Grant reporting questions, answered
What is grant reporting?
Grant reporting is how a grantee tells a funder what a grant produced and proves it — a narrative on the funder's template, financial reconciliation against budget, demographic disclosure, and outcome evidence tied to the grant's goals. Modern grant reporting connects every outcome claim back to a source record through a persistent participant ID, so a funder can audit any number rather than take it on assertion.
What are grant reporting requirements?
Most grants require four things: a narrative on the funder's template (a foundation form or the federal SF-PPR), financial reconciliation of budget to actuals, demographic disclosure aligned to the funder's categories, and outcome evidence tied to the grant's goals. Federal grants add prescribed forms and CFDA detail. Cadence is typically quarterly or annual with a final report at closeout.
What are grant reporting best practices?
Assign a persistent participant ID at intake so pre and post join automatically; capture demographics as structured fields up front; code open-ended responses as they arrive; report outcomes with sample size and disaggregation; connect this period to prior periods for multi-year grants; and deliver a live link the funder can audit instead of a static PDF.
How do you write a grant report?
Map the grant's goals to evidence in five connected reports: a baseline of who enrolled; a pre/post outcome report; a depth report linking scores to qualitative evidence; a behavior or follow-up report where required; and a funder-ready synthesis with methodology disclosed. The upstream work — one participant ID at intake — makes the report a query rather than a six-week rebuild.
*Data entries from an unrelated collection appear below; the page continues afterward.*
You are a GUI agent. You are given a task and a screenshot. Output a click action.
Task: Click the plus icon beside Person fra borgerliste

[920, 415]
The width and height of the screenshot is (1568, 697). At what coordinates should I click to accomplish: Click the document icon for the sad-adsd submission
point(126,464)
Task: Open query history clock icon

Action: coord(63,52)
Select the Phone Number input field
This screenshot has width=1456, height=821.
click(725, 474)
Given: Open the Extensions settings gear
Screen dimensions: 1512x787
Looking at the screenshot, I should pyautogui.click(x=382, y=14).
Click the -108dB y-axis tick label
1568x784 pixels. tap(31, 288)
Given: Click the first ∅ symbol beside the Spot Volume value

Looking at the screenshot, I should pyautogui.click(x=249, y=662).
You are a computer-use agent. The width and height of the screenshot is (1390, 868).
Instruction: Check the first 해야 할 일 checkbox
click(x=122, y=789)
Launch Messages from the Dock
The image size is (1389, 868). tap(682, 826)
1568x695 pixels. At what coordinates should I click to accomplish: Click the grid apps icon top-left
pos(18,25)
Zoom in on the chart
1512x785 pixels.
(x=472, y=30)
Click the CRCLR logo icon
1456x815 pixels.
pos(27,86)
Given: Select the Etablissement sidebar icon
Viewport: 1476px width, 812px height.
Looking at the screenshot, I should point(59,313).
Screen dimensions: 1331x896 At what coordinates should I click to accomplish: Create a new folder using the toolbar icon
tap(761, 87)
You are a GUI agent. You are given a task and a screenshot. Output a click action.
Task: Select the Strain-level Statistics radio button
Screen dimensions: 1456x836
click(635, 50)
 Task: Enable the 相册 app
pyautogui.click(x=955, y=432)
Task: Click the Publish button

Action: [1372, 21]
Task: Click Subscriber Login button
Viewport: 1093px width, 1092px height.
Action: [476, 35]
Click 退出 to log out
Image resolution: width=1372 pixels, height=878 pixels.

What is the difference between a grant report and an impact report?
A grant report is scoped to one grant and the funder's template, foregrounding compliance and the funded activities. An impact report is organization-wide and aggregates many program and grant reports. Both rest on the same evidence; if the numbers disagree, the architecture underneath is broken.
What tools support grant reporting and compliance?
A grants management platform (Submittable, Fluxx, Foundant) for intake and award workflow, an accounting system (QuickBooks, NetSuite, Sage) for budget-to-actual, and a system of record for the program evidence. Sopact Sense is the evidence layer — it preserves a persistent participant ID end to end and connects to the grants and accounting systems via API rather than replacing them.
What metrics go in a grant report?
The outcomes the grant's goals predict, plus sample size, response rate, demographic disaggregation, and the baseline-to-follow-up match method. For training grants that often means Kirkpatrick Level 2 skill change and Level 3 behavior. Output counts like attendance belong in an appendix; the report leads with a few outcome metrics that carry baselines and disaggregation.
How do you standardize grant reporting across multiple funders?
Treat one program dataset as the source and each funder's report as a filtered view. Capture outcomes and demographics once against a persistent participant ID, then map that single dataset into each funder's template rather than running a separate collection cycle per funder. Multi-year and multi-funder reporting becomes a query against one dataset.